As well as being a prime resort area, Mazatlán is Mexico's principal Pacific coast port for fishing and trade. It's famous for sport fishing, with thousands of sailfish and marlin tagged and released each year, and is home to Latin America's largest fleet of commercial shrimp vessels.
What To Do
With an excellent location at the confluence of the Sea of Cortez and the Pacific Ocean, Mazatlán is world famous for its sportfishing. The city is also big on watersports. Scuba diving, water-skiing, sailing, parasailing and boogie boarding are all on offer.
What To See
One of Mexico’s largest aquariums has 52 tanks with 250 species of freshwater and saltwater fish and other creatures. Sea lion, diving and bird shows are each presented three times daily.
Isla de la Piedra
Escape artists love Isla de la Piedra, located southeast of Old Mazatlan, for its beautiful, long sandy beach bordered by coconut groves. Anyone with an appetite sings the praises of the simple palapa (thatched-roof shelter) restaurants. Surfers come for the waves, and on Sunday afternoons and holidays the restaurants draw Mexican families. Most other times you'll have the beach to yourself.
The small but absorbing Museo Arqueológico displays pre-Hispanic archeological finds accompanied by fascinating wall texts in Spanish and English.
A short southwesterly walk will bring you to the tree-lined Plazuela Machado. The plaza and surrounding streets are abuzz with art galleries, cafes and restaurants. The center of attention is the Teatro Ángela Peralta, half a block south of the plaza. All kinds of cultural events are staged here.

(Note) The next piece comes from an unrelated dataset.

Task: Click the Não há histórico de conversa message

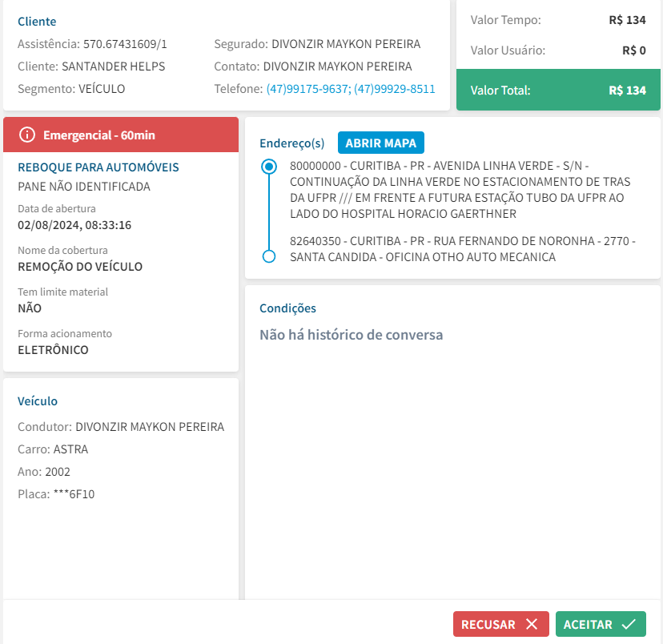Action: (x=351, y=335)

At Old Mazatlán's center is the soaring 19th-century cathedral with its high yellow twin towers and a dramatic interior.
Teatro Ángela Peralta
To feel the pulse of Mazatlán’s burgeoning culture scene, a night at the Peralta is a must. Built in 1860, the theater was lovingly restored over five years to reopen in 1992. It has an intimate auditorium with three narrow, stacked balconies. Events of all kinds are presented – movies, concerts, opera, theater and more. A kiosk on the walkway out front announces current and upcoming events. The schedule is fullest in November and December during the Festival Cultural Mazatlán.
Mazatlán has one of Mexico's most flamboyant Carnaval celebrations. For the week leading up to Ash Wednesday in February or March, Mazatlán goes on a nonstop partying spree. People from around the country (and beyond) pour in for the music, parades and general revelry. The party ends abruptly on the morning of Ash Wednesday when Roman Catholics go to church to receive ash marks on their foreheads for the first day of Lent.
Torneos de pesca (fishing tournaments) for sailfish, marlin and dorado (dolphinfish) are held in mid-May and mid-November.